** Opening Provided data block **

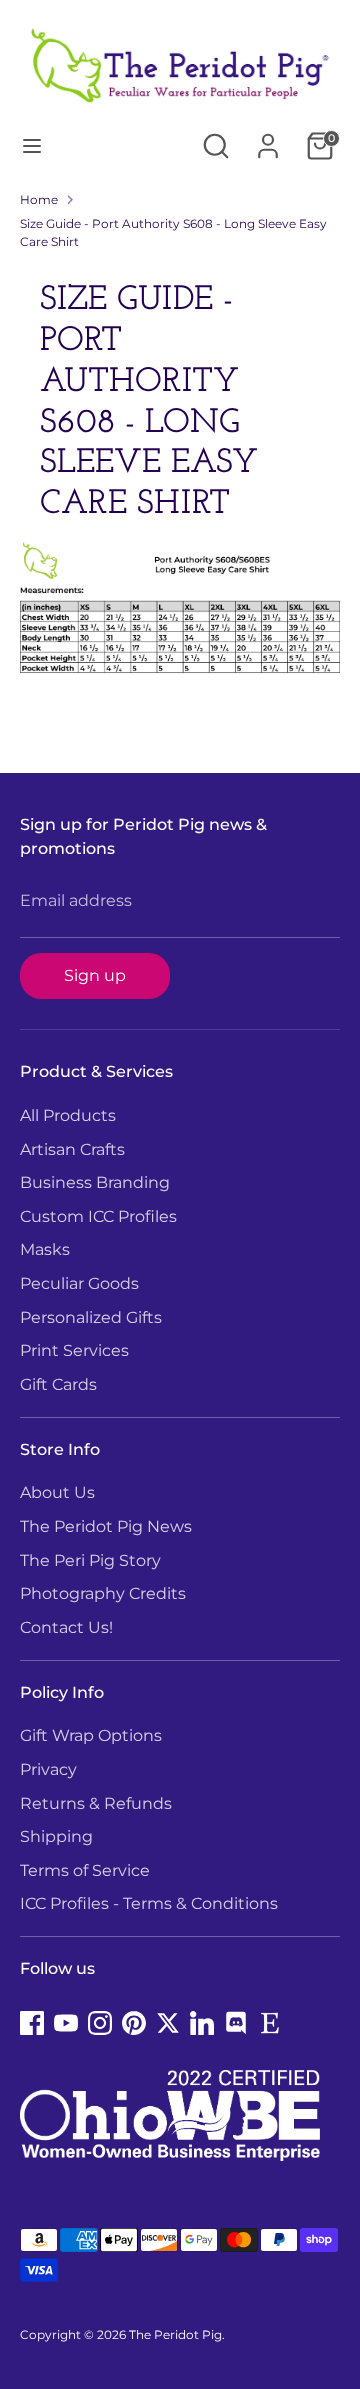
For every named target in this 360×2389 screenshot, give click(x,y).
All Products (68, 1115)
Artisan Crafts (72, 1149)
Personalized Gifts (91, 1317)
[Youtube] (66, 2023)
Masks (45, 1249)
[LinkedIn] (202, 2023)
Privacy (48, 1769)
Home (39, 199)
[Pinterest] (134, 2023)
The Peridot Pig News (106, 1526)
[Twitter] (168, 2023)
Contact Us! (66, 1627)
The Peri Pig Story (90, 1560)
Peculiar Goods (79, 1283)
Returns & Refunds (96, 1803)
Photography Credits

** Closing Provided data block **

* **Aim of the task**:
Reproduce exactly the lines running from the one with "Personalized Gifts (91, 1317)" to the last line of the listing above. Add nothing else.

* **Result below**:
Personalized Gifts (91, 1317)
[Youtube] (66, 2023)
Masks (45, 1249)
[LinkedIn] (202, 2023)
Privacy (48, 1769)
Home (39, 199)
[Pinterest] (134, 2023)
The Peridot Pig News (106, 1526)
[Twitter] (168, 2023)
Contact Us! (66, 1627)
The Peri Pig Story (90, 1560)
Peculiar Goods (79, 1283)
Returns & Refunds (96, 1803)
Photography Credits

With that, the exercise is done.